Hinrich plays the point, but he's shooting guard eligible. He was still only $3800, as his salary still wasn't adjusted for the time he was sidelined.

Smith was a must value play because of Carmelo Anthony was sidelined.

Duncan is a must play when the Spurs have recently given him rest or the team is resting other players that night. The game was against Houston with a whopping over/under of 213, so I knew the contest would be played at a high pace.

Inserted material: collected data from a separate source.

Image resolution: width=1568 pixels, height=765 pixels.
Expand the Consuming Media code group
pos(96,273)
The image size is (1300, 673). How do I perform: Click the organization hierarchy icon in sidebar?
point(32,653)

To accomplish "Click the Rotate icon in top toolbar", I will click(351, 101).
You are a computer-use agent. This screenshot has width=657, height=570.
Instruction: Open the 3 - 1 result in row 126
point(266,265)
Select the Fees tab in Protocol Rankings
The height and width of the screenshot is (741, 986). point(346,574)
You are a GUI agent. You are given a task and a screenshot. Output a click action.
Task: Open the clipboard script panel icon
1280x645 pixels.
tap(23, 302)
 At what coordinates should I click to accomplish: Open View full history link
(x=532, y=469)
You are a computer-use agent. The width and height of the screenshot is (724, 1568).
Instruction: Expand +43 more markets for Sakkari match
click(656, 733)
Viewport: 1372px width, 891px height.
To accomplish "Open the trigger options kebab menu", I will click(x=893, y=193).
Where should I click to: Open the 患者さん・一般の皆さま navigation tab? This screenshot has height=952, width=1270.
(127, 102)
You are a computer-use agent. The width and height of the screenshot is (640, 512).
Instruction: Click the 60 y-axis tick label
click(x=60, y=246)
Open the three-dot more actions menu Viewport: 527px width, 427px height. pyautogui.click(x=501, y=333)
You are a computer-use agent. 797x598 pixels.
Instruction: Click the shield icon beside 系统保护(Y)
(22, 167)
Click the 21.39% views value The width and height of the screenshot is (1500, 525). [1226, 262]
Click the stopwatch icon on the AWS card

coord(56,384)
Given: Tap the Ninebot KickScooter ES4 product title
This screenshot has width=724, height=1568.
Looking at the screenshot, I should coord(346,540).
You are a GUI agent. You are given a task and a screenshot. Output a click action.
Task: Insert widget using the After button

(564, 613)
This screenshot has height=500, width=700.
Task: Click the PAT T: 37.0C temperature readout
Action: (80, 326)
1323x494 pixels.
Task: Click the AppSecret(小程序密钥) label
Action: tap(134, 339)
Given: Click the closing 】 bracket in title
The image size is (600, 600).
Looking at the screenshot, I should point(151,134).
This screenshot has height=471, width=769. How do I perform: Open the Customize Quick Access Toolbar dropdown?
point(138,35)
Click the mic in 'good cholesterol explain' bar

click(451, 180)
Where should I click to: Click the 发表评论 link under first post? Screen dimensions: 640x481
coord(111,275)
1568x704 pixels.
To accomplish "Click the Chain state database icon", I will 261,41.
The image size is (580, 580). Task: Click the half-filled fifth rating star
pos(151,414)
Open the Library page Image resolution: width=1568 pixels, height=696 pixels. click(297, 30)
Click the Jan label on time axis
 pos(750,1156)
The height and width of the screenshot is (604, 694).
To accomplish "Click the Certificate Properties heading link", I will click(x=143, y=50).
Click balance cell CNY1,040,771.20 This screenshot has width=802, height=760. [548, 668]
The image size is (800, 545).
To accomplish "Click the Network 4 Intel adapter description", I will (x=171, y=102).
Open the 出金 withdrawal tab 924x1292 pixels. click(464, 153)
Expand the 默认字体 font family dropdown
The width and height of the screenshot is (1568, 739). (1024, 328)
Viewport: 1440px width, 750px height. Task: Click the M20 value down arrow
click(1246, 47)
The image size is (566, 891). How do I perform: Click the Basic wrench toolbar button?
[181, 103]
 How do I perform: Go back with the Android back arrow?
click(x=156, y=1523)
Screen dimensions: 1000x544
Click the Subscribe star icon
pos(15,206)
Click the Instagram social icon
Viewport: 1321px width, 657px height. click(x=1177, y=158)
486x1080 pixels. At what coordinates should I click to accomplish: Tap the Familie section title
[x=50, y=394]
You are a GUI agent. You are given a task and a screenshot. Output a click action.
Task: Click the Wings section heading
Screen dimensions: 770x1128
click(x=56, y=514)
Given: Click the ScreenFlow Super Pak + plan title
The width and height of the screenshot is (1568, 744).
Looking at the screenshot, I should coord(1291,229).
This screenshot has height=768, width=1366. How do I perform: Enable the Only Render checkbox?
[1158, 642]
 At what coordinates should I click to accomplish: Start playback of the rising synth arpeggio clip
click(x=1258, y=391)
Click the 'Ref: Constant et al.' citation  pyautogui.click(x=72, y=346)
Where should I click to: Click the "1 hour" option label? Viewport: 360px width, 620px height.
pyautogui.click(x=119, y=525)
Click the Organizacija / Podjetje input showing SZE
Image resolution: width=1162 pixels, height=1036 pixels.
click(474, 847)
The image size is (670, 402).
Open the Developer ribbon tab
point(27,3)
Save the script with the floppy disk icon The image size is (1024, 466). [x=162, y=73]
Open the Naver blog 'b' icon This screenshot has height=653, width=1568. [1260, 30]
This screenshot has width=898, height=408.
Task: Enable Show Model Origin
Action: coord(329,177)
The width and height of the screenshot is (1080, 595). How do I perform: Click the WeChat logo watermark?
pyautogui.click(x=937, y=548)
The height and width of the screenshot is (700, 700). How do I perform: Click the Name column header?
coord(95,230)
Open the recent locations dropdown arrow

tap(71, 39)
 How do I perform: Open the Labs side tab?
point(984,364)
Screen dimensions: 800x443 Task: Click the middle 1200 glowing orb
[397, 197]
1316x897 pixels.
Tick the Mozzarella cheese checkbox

Bosh was in play at just $6400 because the Lakers' interior defense is putrid. Plus, LeBron and Wade still weren't 100 percent, and there was a strong rumor one of them wasn't going to play. That didn't happen, but Bosh still ended up with a great game.

Ginobili was an obvious play at $4900 in the highest-scoring over/under total of the day. Plus, Houston allows the fourth most scoring points to opposing shooting guards, and I wanted at least two Spurs from that game.

On DraftKings, I heavily weight what the opposing team allows at points/rebounds combined, making Lee a must-play. The Clippers are the worst team in the league allowing opposing PF's total points and rebounds.

Boozer was in a very low-scoring game against the Nets, so I normally would steer away from that situation. But with Rose out, Boozer gets the ball more and the Nets give up the most rebounds to opposing power forwards.